* EXERCISE DIRECTIONS
Across all of the records below, determine the number of lines containing the string "agent"; reply with that number only.

* GIVEN DATA
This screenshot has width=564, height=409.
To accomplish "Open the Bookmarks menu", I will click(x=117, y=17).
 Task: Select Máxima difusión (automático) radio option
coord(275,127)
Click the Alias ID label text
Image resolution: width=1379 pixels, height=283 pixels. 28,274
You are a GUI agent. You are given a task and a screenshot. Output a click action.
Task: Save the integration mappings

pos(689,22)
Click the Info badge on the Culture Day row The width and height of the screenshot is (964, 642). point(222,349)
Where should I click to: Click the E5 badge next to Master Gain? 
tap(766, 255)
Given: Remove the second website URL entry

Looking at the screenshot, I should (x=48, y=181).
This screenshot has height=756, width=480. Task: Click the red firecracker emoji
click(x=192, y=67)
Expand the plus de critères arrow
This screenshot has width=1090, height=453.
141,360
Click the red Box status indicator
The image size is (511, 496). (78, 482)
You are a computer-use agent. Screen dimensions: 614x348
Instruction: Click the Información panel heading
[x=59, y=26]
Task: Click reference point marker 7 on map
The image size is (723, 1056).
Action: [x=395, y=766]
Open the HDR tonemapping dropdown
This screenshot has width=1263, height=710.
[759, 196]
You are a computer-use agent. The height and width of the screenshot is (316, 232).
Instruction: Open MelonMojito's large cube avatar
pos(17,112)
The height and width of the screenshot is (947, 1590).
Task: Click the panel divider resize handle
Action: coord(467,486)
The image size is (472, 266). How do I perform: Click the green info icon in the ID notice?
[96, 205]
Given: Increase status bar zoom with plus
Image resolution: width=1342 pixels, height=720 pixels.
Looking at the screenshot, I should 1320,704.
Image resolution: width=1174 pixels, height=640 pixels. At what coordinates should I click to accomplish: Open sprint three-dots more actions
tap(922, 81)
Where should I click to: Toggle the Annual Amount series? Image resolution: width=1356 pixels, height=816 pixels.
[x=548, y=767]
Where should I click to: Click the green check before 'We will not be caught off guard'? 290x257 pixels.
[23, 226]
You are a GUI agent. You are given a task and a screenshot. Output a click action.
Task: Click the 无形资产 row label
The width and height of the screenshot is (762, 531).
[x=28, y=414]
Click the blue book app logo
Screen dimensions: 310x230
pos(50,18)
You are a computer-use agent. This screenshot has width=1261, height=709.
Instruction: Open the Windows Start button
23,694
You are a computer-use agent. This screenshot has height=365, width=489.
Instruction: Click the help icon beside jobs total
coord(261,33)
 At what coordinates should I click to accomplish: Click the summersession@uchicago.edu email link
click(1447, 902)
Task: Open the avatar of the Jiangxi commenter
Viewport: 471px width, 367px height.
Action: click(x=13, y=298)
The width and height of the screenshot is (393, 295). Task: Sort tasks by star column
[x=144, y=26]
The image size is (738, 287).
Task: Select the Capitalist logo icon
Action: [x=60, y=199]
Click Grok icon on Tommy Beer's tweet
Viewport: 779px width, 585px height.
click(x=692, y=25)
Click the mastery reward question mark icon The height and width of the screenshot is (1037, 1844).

* RESULT OF THE EXERCISE
6